Şu anda Merkez Bankası’nın net rezervi, maalesef eksi 43 milyar dolar. Yani Merkez Bankası bugün; ‘dükkânı kapatacağım’ dese, 43 milyar dolar paraya ihtiyacı var.

“Kurdaki bir liralık artış, dış borcumuzu 450 milyar lira artırıyor

Bak sayın Erdoğan; Her sorunun çözümü, önce doğru teşhisle başlar. Milletimizin sana verdiği, tüm bu yetkilerden sonrasında, dolar kurunun, son 3 yılda, 4 buçuk liradan, 9.33 liraya çıkmasının sebebi, sensin, sen. Bunu artık kabul et.

Sen, sözüm ona faizleri düşürdün ama, Türkiye’nin risk primi arttı. Risk primi artınca, tahvil faizleri arttı. Ticari kredilerin faizleri arttı. Döviz cinsinden bulunacak dış kaynak için, ödenecek faiz de arttı.

Senin bu beceriksizliğin yüzünden; Devlet bütçesinden sadece bu yıl, 200 milyar lira faiz ödemesi yapılacak.
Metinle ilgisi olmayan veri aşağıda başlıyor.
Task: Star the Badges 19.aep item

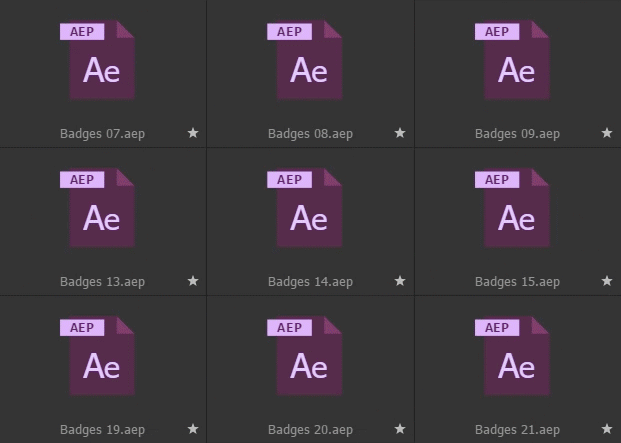Action: point(193,429)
Bu 200 milyar lira; Türkiye’de kayıtlı, 22 milyon çalışanın vergilerinden daha yüksek.

Yani; 22 milyonun ödediği verginin tamamı, faize gidecek. Dahası var. Kurdaki bir liralık artış, dış borcumuzu da, 450 milyar lira artırıyor.

Sayın Erdoğan, Partili Cumhurbaşkanı olarak göreve geldiğinden bu yana, ülkemizin dış borcu, tam 2 trilyon lira arttı. Peki bu borç, nasıl ödenecek biliyor musunuz? Ürün fiyatları artacak, öyle ödenecek. Gıda fiyatları artacak, öyle ödenecek. Doğalgaz ve elektrik fiyatları artacak, öyle ödenecek. Giyim kuşam fiyatları artacak, öyle ödenecek. Yani; bizlerin cebinden çıkan para ile ödenecek. Onların ceplerinden kuruş çıkmayacak, lüküs hayatları tam gaz sürecek, faturayı millet olarak hepimiz ödeyeceğiz.

“Hesap, sandık, seçim vakti”

Milletçe bize bu faturayı kesen de, bu hesabı ödeten de, bizzat Sayın Erdoğan’dır. Paramızın pul olmasının sebebi de, borç içinde yüzmemizin nedeni de, bizzat Sayın Erdoğan’dır. Tokatlı gencimize, gece saat 1’e, 2’ye kadar, kurun yükselişini izleten de, Bursalı esnafımıza, yerli ürünü, dolarla aldırtan da, bizzat Sayın Erdoğan’dır. 2018’de aldığı yetkiyle sefa süren de, milletimizin kendisine gösterdiği güveni boşa çıkartan da, bizzat Sayın Erdoğan’dır.

İşte o nedenle; “Vakit Türkiye Vakti” diye, iş başına gelenlerin, artık bu milletin yakasından düşme vakti, geldi de çattı. Haydi Sayın Erdoğan, vakit tamam. Çırpınmanın, çamura yatmanın, alemi yok. Milletimizin bu gidişe daha fazla tahammülü kalmadı. Artık Vakit, Hesap Vakti. Artık Vakit, Sandık Vakti. Artık Vakit, Seçim Vakti!”